Machado de Assis. Memórias póstumas de Brás Cubas. São Paulo: Ática, 1995. p. 100-101.

Fonte: Lições de texto. Leitura e redação. José Luiz Fiorin / Francisco Platão Savioli. Editora Ática – 4ª edição – 3ª impressão – 2001 – São Paulo. p. 21.

Entendendo o conto:

01 – Qual a situação presenciada pelo narrador no início do capítulo?

      O narrador se depara com um homem negro chicoteando outro em plena praça pública. O homem chicoteado implora por perdão, mas o agressor ignora seus apelos e continua a castigá-lo.

02 – Quem é o agressor e qual a sua relação com o narrador?

      O agressor é Prudêncio, um ex-escravo que pertenceu ao pai do narrador. Prudêncio foi libertado anos antes e agora possui seu próprio escravo.

03 – Qual o motivo da agressão?

      Prudêncio explica que o escravo é um vadio e bêbado. Ele o havia deixado na quitanda enquanto foi à cidade, mas o escravo desobedeceu e foi beber em uma venda.

04 – Qual a reação do narrador diante da cena?

      O narrador, inicialmente, sente-se chocado com a violência da cena. No entanto, logo em seguida, ele começa a refletir sobre a ironia da situação e a natureza humana.

05 – Qual a interpretação do narrador sobre o comportamento de Prudêncio?

      O narrador percebe que Prudêncio está apenas repetindo o ciclo de violência que sofreu quando era escravo. Ele está, de certa forma, "descontando" no seu escravo as humilhações e os maus-tratos que sofreu no passado.

06 – Qual o significado do título do capítulo: "O Vergalho"?

      O título faz referência ao instrumento de tortura utilizado por Prudêncio para castigar seu escravo. O vergalho simboliza a violência e a opressão presentes na sociedade escravocrata.

07 – Qual a crítica social presente no conto?

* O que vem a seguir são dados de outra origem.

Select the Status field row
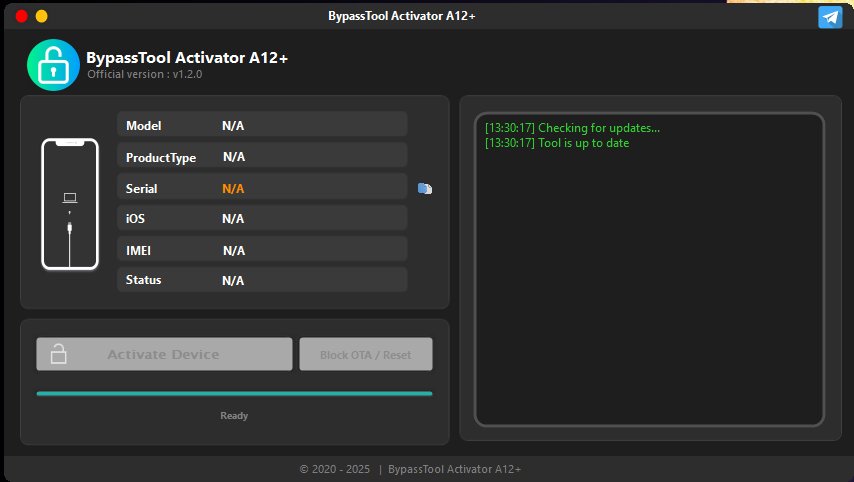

      Machado de Assis utiliza a figura de Prudêncio para criticar a perpetuação da violência e da opressão. O conto revela como as vítimas de um sistema opressor podem se tornar opressoras quando alcançam o poder. Além disso, o autor critica a falsa ideia de liberdade concedida aos escravos, mostrando que, mesmo libertos, eles continuam presos a um ciclo de violência e exploração.